Instructions to follow:
Copy from the first line below down to and including the line with "Task: Click the Medaglie info icon". Skip the pictures.

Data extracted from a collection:
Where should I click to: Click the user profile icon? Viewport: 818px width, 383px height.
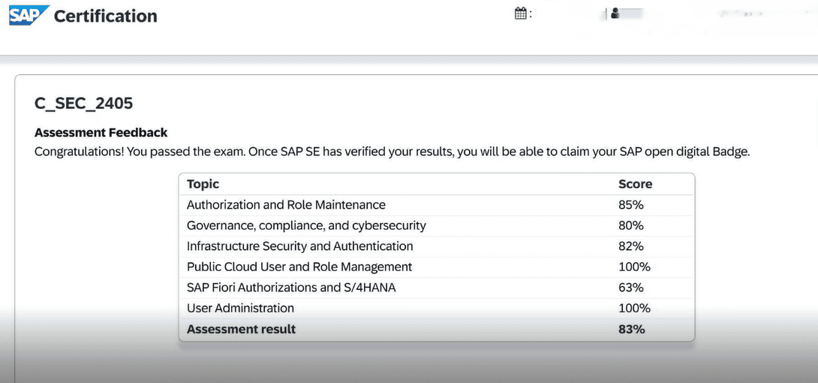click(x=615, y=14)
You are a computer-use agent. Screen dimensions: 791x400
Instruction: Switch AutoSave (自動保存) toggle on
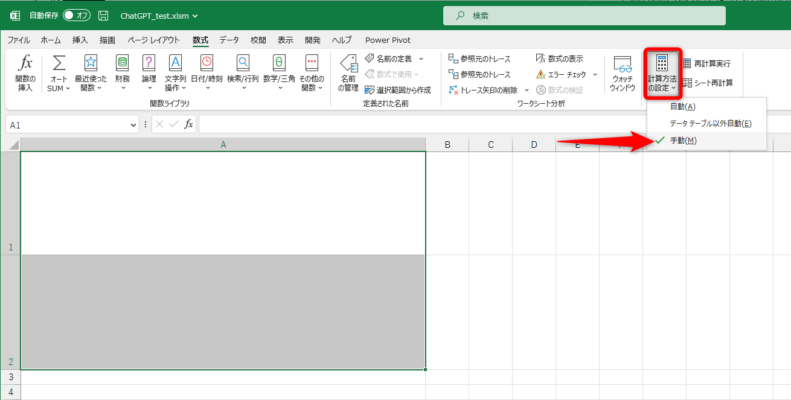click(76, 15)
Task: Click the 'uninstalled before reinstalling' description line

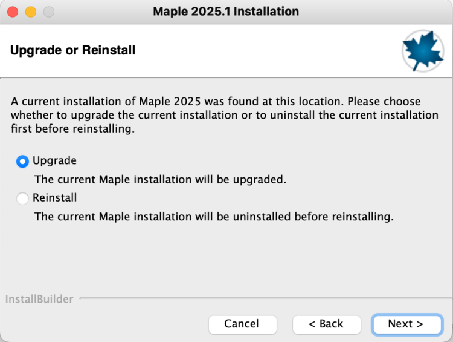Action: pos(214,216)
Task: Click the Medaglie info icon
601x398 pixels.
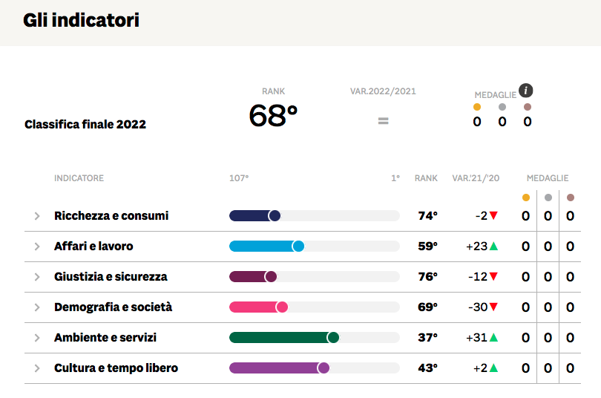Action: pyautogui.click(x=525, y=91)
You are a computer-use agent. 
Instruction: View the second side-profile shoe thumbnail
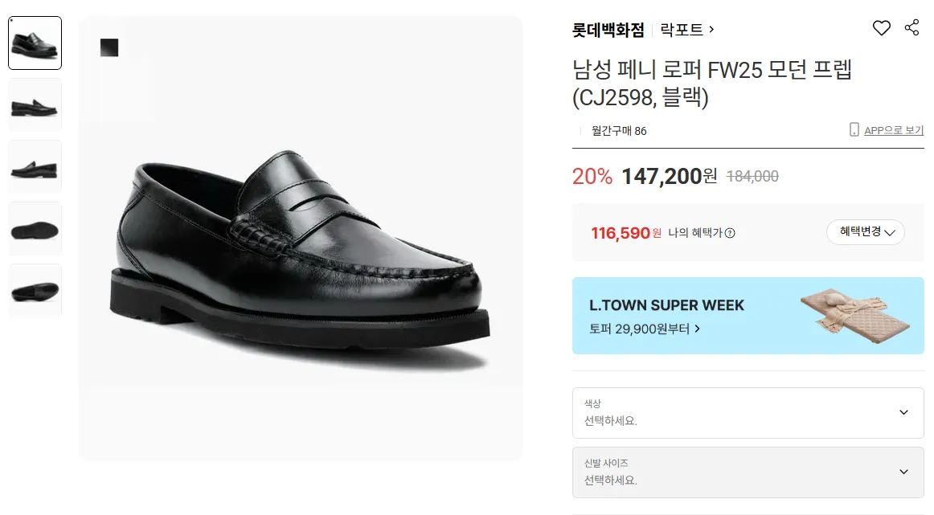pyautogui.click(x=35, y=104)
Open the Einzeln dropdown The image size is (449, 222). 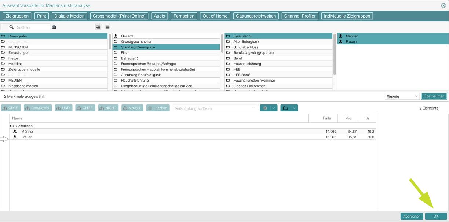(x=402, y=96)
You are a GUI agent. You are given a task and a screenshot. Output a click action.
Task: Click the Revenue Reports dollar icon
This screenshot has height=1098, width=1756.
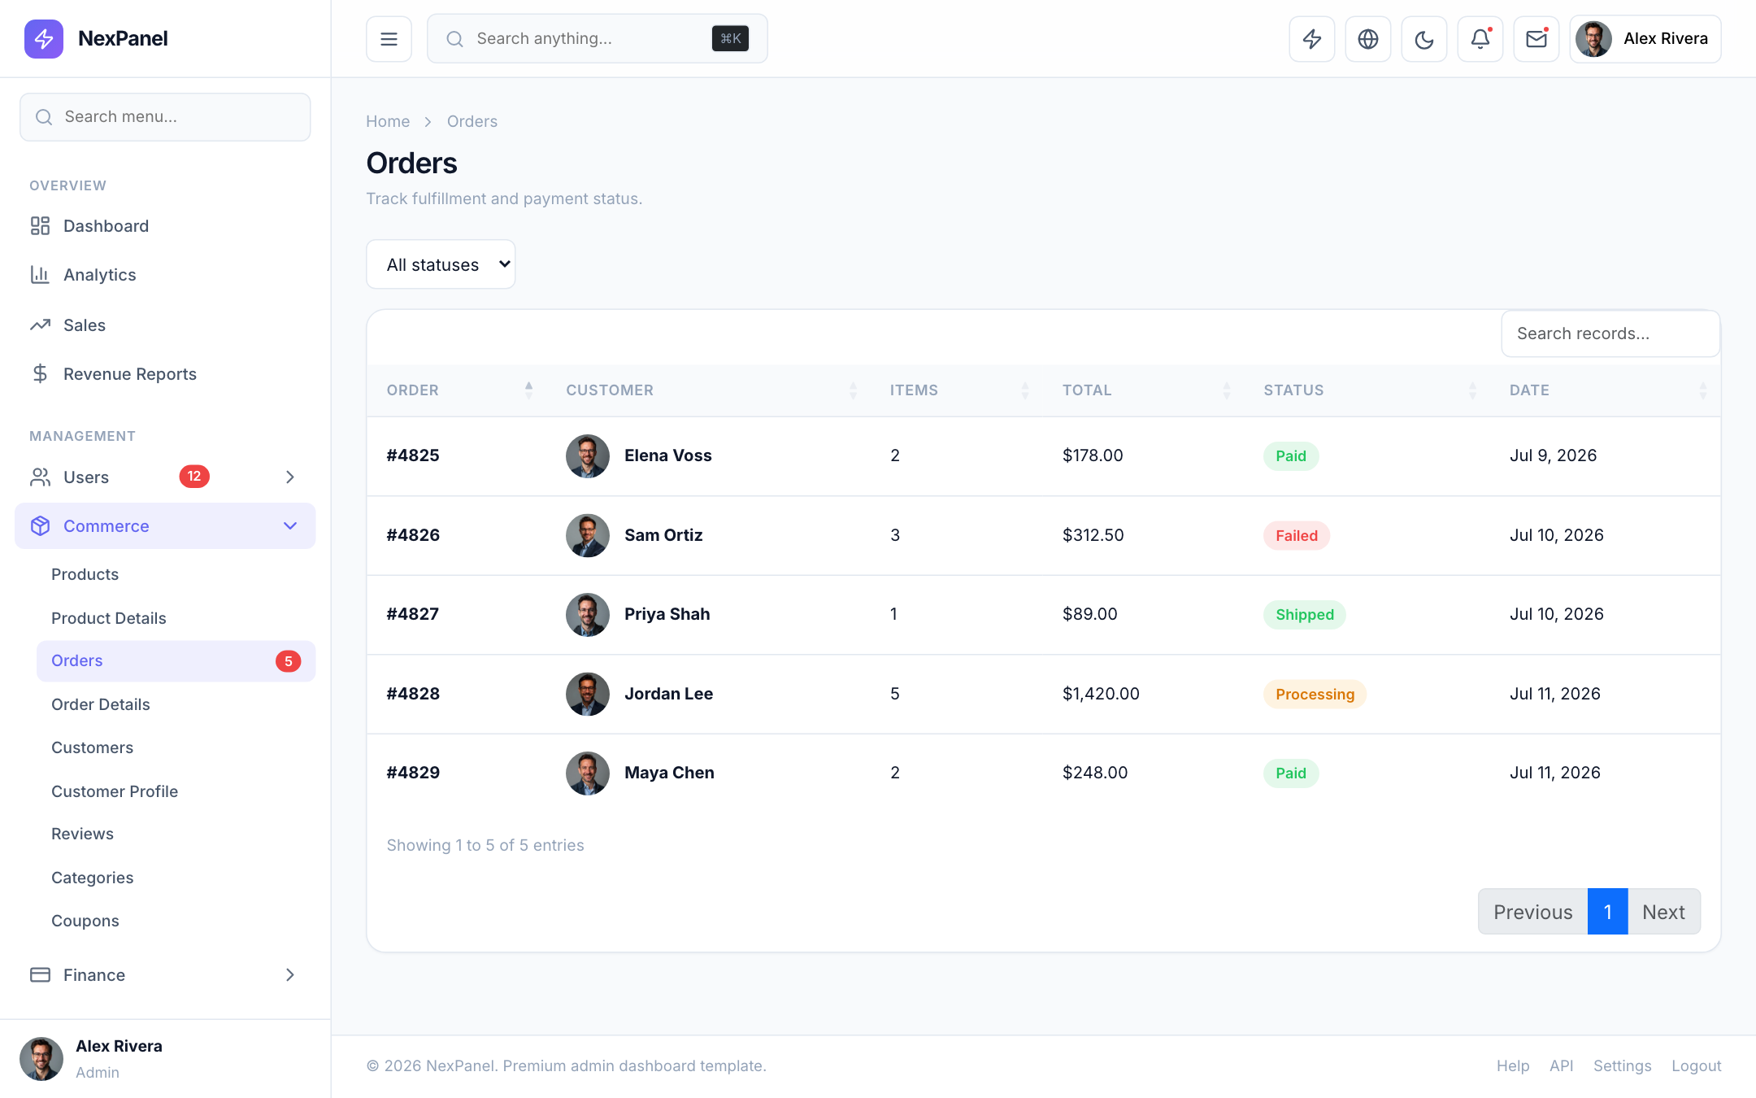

Exercise solution:
Where should I click to: Click the user profile icon? Viewport: 818px width, 383px height.
click(x=615, y=14)
You are a computer-use agent. Screen dimensions: 791x400
Instruction: Switch AutoSave (自動保存) toggle on
click(76, 15)
Task: Click the 'uninstalled before reinstalling' description line

Action: pos(214,216)
Task: Click the Medaglie info icon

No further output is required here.